◆ **TASK TO COMPLETE**: Taking the line that contains "165x110 pixels." as the first and the final line of the records as the last, write out every line between them exactly, ends included, and nothing else.
- Opening Delimiter -
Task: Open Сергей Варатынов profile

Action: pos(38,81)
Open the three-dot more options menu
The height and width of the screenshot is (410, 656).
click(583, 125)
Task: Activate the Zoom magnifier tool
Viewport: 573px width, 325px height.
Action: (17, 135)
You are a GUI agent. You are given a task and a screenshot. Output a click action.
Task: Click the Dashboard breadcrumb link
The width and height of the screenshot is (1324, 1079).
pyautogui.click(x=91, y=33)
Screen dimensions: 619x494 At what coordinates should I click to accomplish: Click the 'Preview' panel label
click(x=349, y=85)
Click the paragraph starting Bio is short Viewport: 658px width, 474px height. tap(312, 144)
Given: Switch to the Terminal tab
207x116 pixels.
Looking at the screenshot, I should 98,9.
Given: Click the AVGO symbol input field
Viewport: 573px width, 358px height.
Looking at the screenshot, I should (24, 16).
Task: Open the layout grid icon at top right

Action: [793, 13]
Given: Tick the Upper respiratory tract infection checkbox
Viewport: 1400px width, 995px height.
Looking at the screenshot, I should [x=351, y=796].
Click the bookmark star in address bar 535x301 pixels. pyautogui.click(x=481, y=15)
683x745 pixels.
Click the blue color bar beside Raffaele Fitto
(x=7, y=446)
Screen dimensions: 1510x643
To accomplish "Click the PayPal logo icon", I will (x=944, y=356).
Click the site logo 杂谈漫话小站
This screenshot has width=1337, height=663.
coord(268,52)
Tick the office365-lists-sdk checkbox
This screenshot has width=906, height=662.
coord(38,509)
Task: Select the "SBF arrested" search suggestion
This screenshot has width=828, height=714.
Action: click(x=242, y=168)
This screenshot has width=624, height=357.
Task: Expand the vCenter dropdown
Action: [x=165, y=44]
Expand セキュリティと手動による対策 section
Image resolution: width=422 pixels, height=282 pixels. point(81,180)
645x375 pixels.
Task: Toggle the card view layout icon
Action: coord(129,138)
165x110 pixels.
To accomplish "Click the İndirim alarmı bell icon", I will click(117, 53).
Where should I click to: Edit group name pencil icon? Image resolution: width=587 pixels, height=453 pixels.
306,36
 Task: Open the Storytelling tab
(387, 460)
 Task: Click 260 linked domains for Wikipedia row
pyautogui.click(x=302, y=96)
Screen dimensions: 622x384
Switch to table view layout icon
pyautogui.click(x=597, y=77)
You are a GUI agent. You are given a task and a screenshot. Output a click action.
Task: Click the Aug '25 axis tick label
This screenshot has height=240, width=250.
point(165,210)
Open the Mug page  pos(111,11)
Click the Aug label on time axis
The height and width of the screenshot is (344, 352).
- Closing Delimiter -
◆ **YOUR SOLUTION**:
165x110 pixels.
To accomplish "Click the İndirim alarmı bell icon", I will click(117, 53).
Where should I click to: Edit group name pencil icon? Image resolution: width=587 pixels, height=453 pixels.
306,36
 Task: Open the Storytelling tab
(387, 460)
 Task: Click 260 linked domains for Wikipedia row
pyautogui.click(x=302, y=96)
Screen dimensions: 622x384
Switch to table view layout icon
pyautogui.click(x=597, y=77)
You are a GUI agent. You are given a task and a screenshot. Output a click action.
Task: Click the Aug '25 axis tick label
This screenshot has height=240, width=250.
point(165,210)
Open the Mug page  pos(111,11)
Click the Aug label on time axis
The height and width of the screenshot is (344, 352).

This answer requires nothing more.